Penggerebekan terhadap aktivis dan organisasi Muslim itu terjadi meskipun kurangnya bukti yang menghubungkan para aktivis dengan aksi terorisme. Sebagian besar dari mereka tampaknya menargetkan Palestina dan Mesir yang dianggap memiliki ikatan dengan Ikhwanul Muslimin.
Tetapi tidak seperti situasi di Prancis, hanya sedikit yang sadar tentang rasisme di Austria. Meski ada sekitar 700.000 Muslim di Austria dari total populasi hampir 8 juta orang. Sekitar 50 persen dari mereka berasal dari Turki dan Yugoslavia.

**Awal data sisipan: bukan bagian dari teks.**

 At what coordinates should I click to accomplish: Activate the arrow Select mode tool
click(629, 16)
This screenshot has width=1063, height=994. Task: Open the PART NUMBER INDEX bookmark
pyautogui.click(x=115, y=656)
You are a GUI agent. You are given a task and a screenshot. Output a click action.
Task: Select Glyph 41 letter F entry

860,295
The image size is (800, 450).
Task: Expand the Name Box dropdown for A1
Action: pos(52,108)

Namun terlepas dari populasinya, komunitas Muslim masih cukup lemah dalam hal kehadiran politik dan media. Selain itu, kepemimpinannya masih generasi pertama dan karena itu lebih cenderung memiliki sikap patuh terhadap otoritas, dan masih ada kebungkaman virtual dari komunitas Muslim setelah penggerebekan dan penutupan masjid.

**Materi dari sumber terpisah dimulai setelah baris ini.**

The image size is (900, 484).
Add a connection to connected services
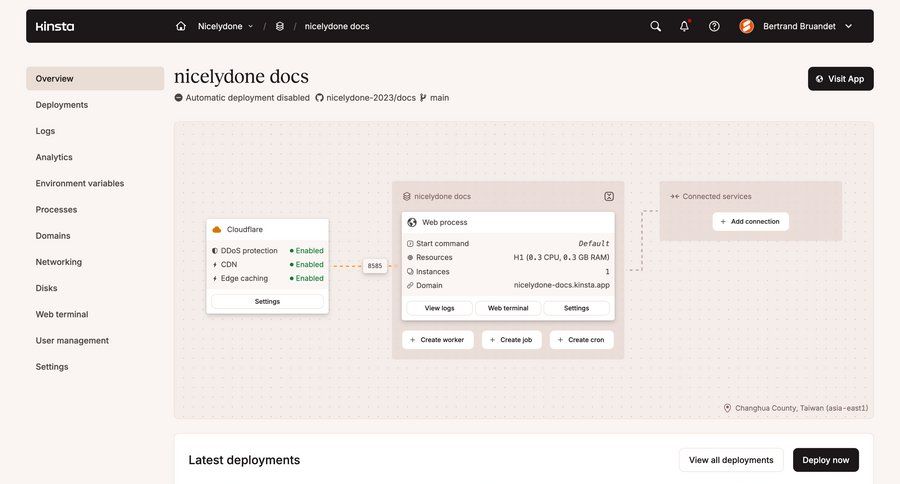pyautogui.click(x=750, y=221)

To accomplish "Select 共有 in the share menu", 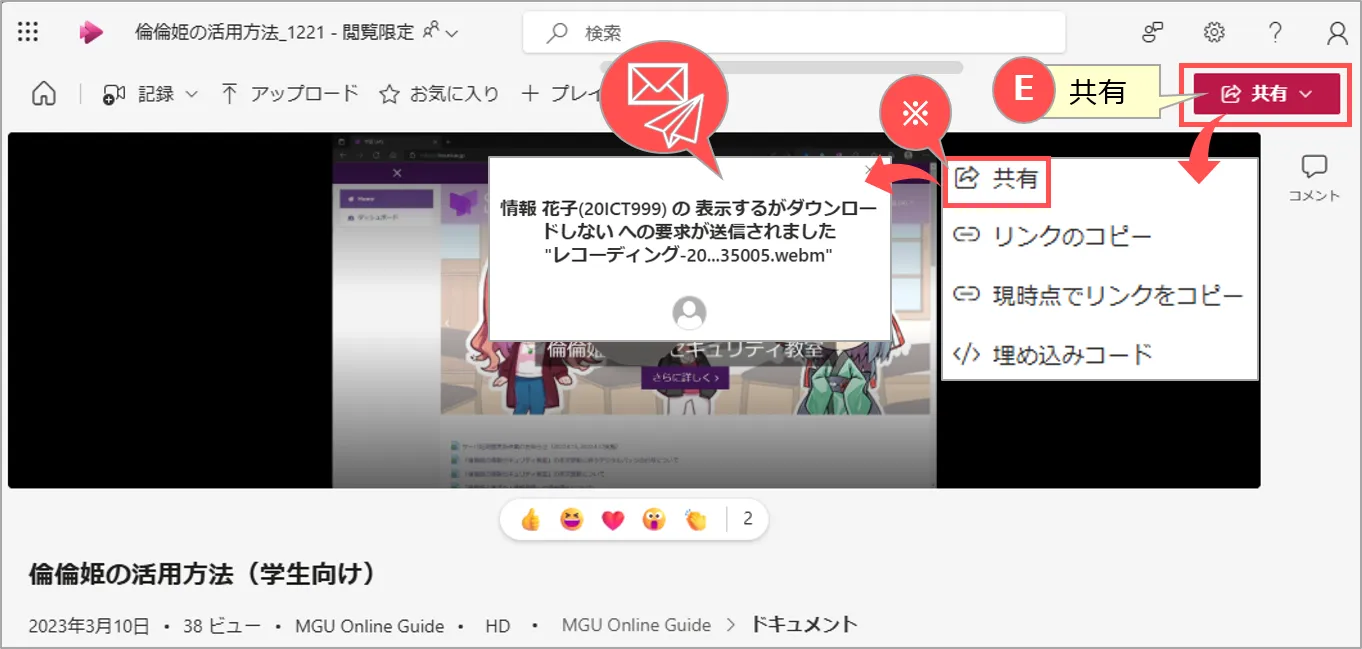I will click(998, 180).
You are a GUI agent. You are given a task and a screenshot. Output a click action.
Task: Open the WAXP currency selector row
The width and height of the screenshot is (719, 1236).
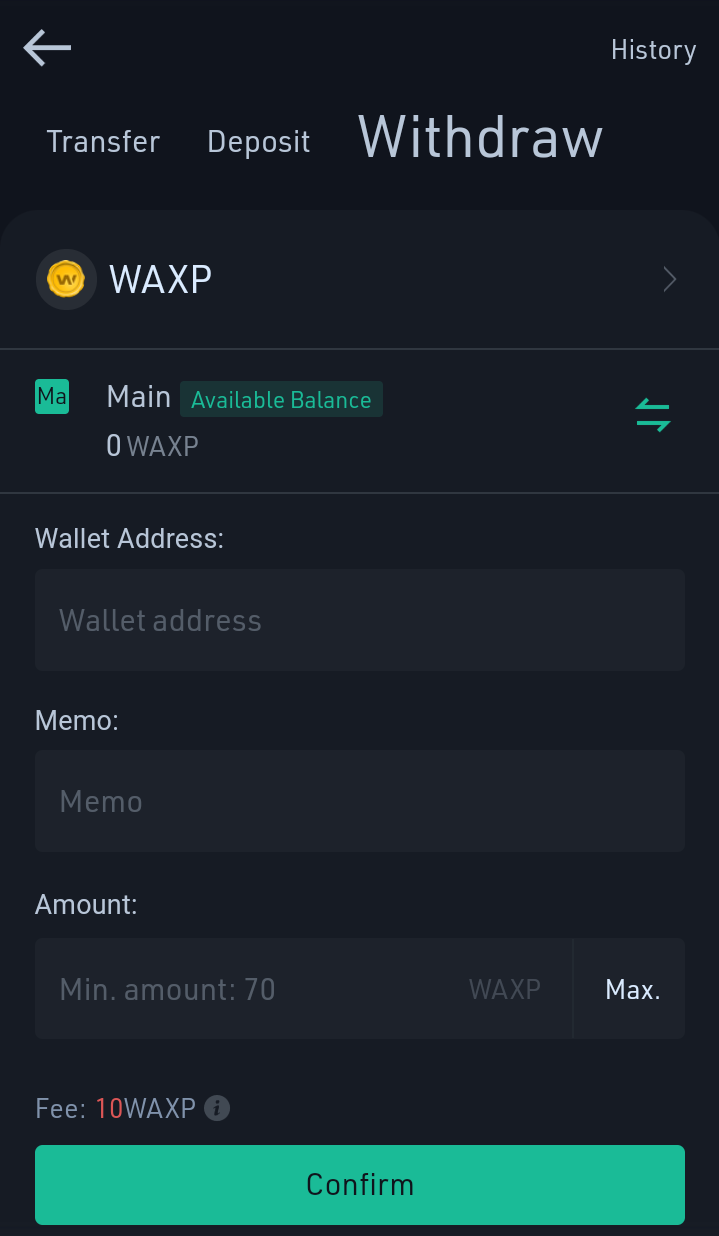tap(359, 279)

Undang-Undang Islam 2015 secara efektif memberikan kendali negara atas Islam di Austria. Undang-undang memberikan kekuasaan kepada negara untuk menunjuk sebuah badan Muslim yang mereka tangani secara unik dan pada gilirannya badan Muslim ini mengawasi komunitas Muslim pada umumnya.
Dalam beberapa tahun terakhir Austria telah mengambil beberapa tindakan anti-Muslim. Pada 2015, ketika Kanselir saat ini Sebastian Kurz adalah Menteri Austria untuk Eropa, dia mendukung undang-undang yang, antara lain, melarang pendanaan asing untuk masjid dan imam di Austria. Undang-undang kontroversial, yang akhirnya disahkan oleh Parlemen, dimaksudkan untuk mengembangkan Islam dengan "karakter Eropa," menurut Kurz. Dia juga mengatakan langkah itu adalah tindakan keras terhadap politik Islam.

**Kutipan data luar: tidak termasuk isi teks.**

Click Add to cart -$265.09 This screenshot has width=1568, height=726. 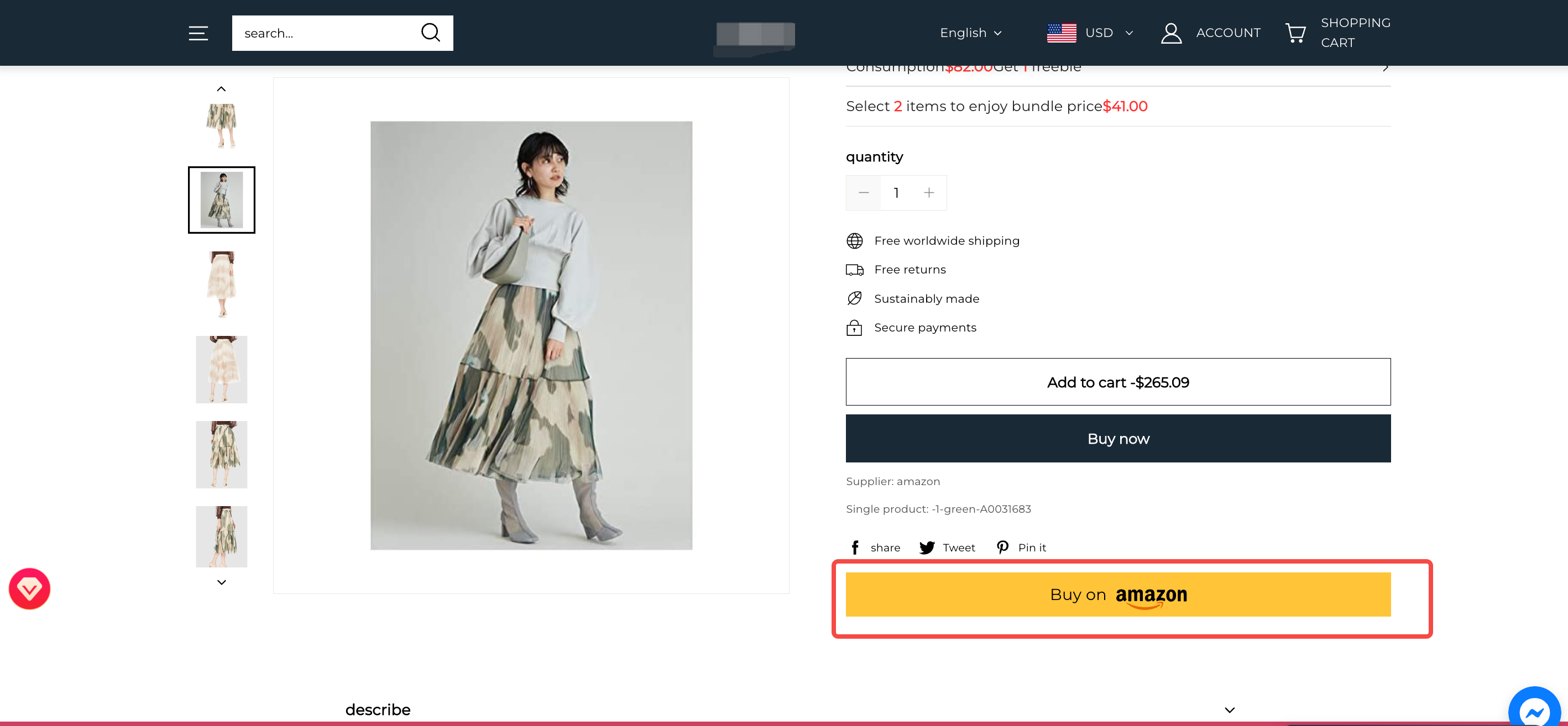tap(1117, 382)
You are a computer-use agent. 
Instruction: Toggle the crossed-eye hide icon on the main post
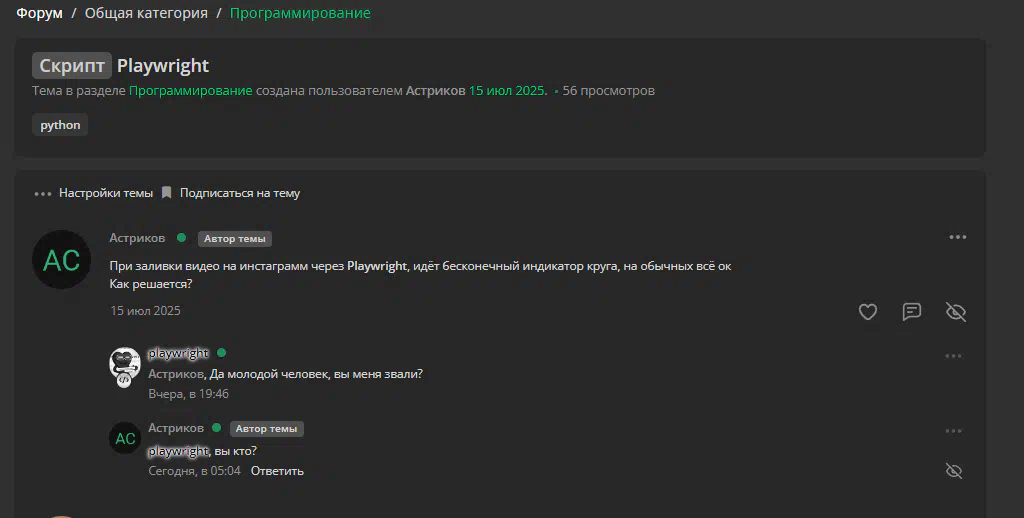[955, 312]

Pada 2017, pemerintah Austria mengeluarkan undang-undang baru yang melarang wanita Muslim mengenakan cadar di tempat umum. "Burqa Ban" menyatakan bahwa wajah harus terlihat dari garis rambut ke dagu di tempat umum dan juga termasuk masker ski di luar lereng dan masker bedah di luar rumah sakit. Wanita Muslim yang mengenakan niqab dan burqa di tempat umum bisa dikenai denda 150 Euro di tempat.
Dan pada 2019, Parlemen Austria menyetujui undang-undang yang melarang anak perempuan di sekolah dasar mengenakan jilbab. Undang-undang tersebut mendapat dukungan dari koalisi yang mengatur Partai Rakyat konservatif Kanselir Sebastian Kurz (ÖVP) dan Partai Kebebasan sayap kanan (FPÖ), sementara hampir semua oposisi memberikan suara menentangnya.
Kanselir sayap kanan akhirnya ingin memperluas undang-undang ini ke universitas dan lembaga publik, tetapi beberapa kebijakannya mungkin dimoderasi oleh Partai Hijau yang bekerja sama dengannya. Namun demikian, situasi Muslim Austria tetap genting - tertindas di dalam negeri dan dengan sedikit dukungan internasional.